WHAT YOU HAVE TO DO ->
Rewrite the listing below as a numbered list, dropping any blank lines.

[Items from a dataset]
━━━━━━━━━━━━━━━━━━━━━━━━━━━━━━

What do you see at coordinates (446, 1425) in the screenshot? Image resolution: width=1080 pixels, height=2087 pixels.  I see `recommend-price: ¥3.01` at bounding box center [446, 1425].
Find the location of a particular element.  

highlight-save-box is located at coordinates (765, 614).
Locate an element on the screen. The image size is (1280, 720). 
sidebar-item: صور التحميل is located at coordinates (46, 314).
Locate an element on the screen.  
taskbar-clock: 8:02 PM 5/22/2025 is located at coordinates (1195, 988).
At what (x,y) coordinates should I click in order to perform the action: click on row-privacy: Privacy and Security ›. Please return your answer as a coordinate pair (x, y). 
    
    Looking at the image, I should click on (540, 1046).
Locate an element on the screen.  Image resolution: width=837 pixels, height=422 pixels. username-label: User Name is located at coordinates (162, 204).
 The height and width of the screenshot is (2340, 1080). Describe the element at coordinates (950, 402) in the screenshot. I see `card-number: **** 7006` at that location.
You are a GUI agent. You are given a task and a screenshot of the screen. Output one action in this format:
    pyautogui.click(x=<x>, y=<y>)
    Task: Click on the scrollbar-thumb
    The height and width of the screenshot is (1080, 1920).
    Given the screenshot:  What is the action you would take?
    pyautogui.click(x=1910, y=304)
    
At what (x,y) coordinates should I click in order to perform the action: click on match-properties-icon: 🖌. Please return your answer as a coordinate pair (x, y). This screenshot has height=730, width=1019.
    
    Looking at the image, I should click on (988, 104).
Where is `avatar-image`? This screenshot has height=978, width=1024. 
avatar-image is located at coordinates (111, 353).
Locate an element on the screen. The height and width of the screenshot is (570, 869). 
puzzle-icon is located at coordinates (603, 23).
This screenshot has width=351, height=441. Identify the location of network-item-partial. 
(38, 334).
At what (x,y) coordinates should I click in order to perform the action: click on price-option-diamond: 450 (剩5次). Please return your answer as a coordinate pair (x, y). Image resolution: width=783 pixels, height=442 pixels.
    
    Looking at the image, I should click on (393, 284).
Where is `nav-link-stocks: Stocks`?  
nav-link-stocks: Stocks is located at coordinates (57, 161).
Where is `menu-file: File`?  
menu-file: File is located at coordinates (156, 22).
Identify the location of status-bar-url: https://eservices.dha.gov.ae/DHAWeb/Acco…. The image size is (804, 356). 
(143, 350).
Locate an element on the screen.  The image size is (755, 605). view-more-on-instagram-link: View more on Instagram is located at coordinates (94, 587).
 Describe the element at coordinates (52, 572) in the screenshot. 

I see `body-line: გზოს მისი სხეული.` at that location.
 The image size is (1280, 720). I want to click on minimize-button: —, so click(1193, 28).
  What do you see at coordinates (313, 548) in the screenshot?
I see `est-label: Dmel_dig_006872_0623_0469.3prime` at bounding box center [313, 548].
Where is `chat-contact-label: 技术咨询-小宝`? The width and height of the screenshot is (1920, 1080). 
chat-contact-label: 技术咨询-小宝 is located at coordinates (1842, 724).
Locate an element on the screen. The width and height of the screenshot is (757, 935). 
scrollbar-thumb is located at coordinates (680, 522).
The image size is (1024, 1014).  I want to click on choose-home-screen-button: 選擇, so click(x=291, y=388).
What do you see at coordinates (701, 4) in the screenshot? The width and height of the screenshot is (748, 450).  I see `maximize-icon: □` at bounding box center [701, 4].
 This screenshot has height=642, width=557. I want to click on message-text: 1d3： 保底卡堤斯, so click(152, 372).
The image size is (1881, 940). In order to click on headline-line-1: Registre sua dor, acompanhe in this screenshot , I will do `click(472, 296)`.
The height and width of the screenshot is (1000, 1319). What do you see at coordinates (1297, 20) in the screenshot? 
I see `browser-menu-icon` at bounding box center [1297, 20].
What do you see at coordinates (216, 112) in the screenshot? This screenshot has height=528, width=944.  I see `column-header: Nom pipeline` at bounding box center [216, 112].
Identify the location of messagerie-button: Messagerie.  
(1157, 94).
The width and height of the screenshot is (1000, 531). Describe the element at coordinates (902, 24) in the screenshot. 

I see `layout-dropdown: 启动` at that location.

━━━━━━━━━━━━━━━━━━━━━━━━━━━━━━

YOUR RESPONSE ->
1. What do you see at coordinates (446, 1425) in the screenshot? Image resolution: width=1080 pixels, height=2087 pixels.  I see `recommend-price: ¥3.01` at bounding box center [446, 1425].
2. Find the location of a particular element.  
3. highlight-save-box is located at coordinates (765, 614).
4. Locate an element on the screen. The image size is (1280, 720). 
5. sidebar-item: صور التحميل is located at coordinates (46, 314).
6. Locate an element on the screen.  
7. taskbar-clock: 8:02 PM 5/22/2025 is located at coordinates (1195, 988).
8. At what (x,y) coordinates should I click in order to perform the action: click on row-privacy: Privacy and Security ›. Please return your answer as a coordinate pair (x, y). 
9.     Looking at the image, I should click on (540, 1046).
10. Locate an element on the screen.  Image resolution: width=837 pixels, height=422 pixels. username-label: User Name is located at coordinates (162, 204).
11.  The height and width of the screenshot is (2340, 1080). Describe the element at coordinates (950, 402) in the screenshot. I see `card-number: **** 7006` at that location.
12. You are a GUI agent. You are given a task and a screenshot of the screen. Output one action in this format:
13.     pyautogui.click(x=<x>, y=<y>)
14.     Task: Click on the scrollbar-thumb
15.     The height and width of the screenshot is (1080, 1920).
16.     Given the screenshot:  What is the action you would take?
17.     pyautogui.click(x=1910, y=304)
18. At what (x,y) coordinates should I click in order to perform the action: click on match-properties-icon: 🖌. Please return your answer as a coordinate pair (x, y). This screenshot has height=730, width=1019.
19.     Looking at the image, I should click on (988, 104).
20. Where is `avatar-image`? This screenshot has height=978, width=1024. 
21. avatar-image is located at coordinates (111, 353).
22. Locate an element on the screen. The height and width of the screenshot is (570, 869). 
23. puzzle-icon is located at coordinates (603, 23).
24. This screenshot has width=351, height=441. Identify the location of network-item-partial. 
25. (38, 334).
26. At what (x,y) coordinates should I click in order to perform the action: click on price-option-diamond: 450 (剩5次). Please return your answer as a coordinate pair (x, y). Image resolution: width=783 pixels, height=442 pixels.
27.     Looking at the image, I should click on (393, 284).
28. Where is `nav-link-stocks: Stocks`?  
29. nav-link-stocks: Stocks is located at coordinates (57, 161).
30. Where is `menu-file: File`?  
31. menu-file: File is located at coordinates (156, 22).
32. Identify the location of status-bar-url: https://eservices.dha.gov.ae/DHAWeb/Acco…. The image size is (804, 356). 
33. (143, 350).
34. Locate an element on the screen.  The image size is (755, 605). view-more-on-instagram-link: View more on Instagram is located at coordinates (94, 587).
35.  Describe the element at coordinates (52, 572) in the screenshot. 
36. I see `body-line: გზოს მისი სხეული.` at that location.
37.  The image size is (1280, 720). I want to click on minimize-button: —, so click(1193, 28).
38.   What do you see at coordinates (313, 548) in the screenshot?
39. I see `est-label: Dmel_dig_006872_0623_0469.3prime` at bounding box center [313, 548].
40. Where is `chat-contact-label: 技术咨询-小宝`? The width and height of the screenshot is (1920, 1080). 
41. chat-contact-label: 技术咨询-小宝 is located at coordinates (1842, 724).
42. Locate an element on the screen. The width and height of the screenshot is (757, 935). 
43. scrollbar-thumb is located at coordinates (680, 522).
44. The image size is (1024, 1014).  I want to click on choose-home-screen-button: 選擇, so click(x=291, y=388).
45. What do you see at coordinates (701, 4) in the screenshot? The width and height of the screenshot is (748, 450).  I see `maximize-icon: □` at bounding box center [701, 4].
46.  This screenshot has height=642, width=557. I want to click on message-text: 1d3： 保底卡堤斯, so click(152, 372).
47. The image size is (1881, 940). In order to click on headline-line-1: Registre sua dor, acompanhe in this screenshot , I will do `click(472, 296)`.
48. The height and width of the screenshot is (1000, 1319). What do you see at coordinates (1297, 20) in the screenshot? 
49. I see `browser-menu-icon` at bounding box center [1297, 20].
50. What do you see at coordinates (216, 112) in the screenshot? This screenshot has height=528, width=944.  I see `column-header: Nom pipeline` at bounding box center [216, 112].
51. Identify the location of messagerie-button: Messagerie.  
52. (1157, 94).
53. The width and height of the screenshot is (1000, 531). Describe the element at coordinates (902, 24) in the screenshot. 
54. I see `layout-dropdown: 启动` at that location.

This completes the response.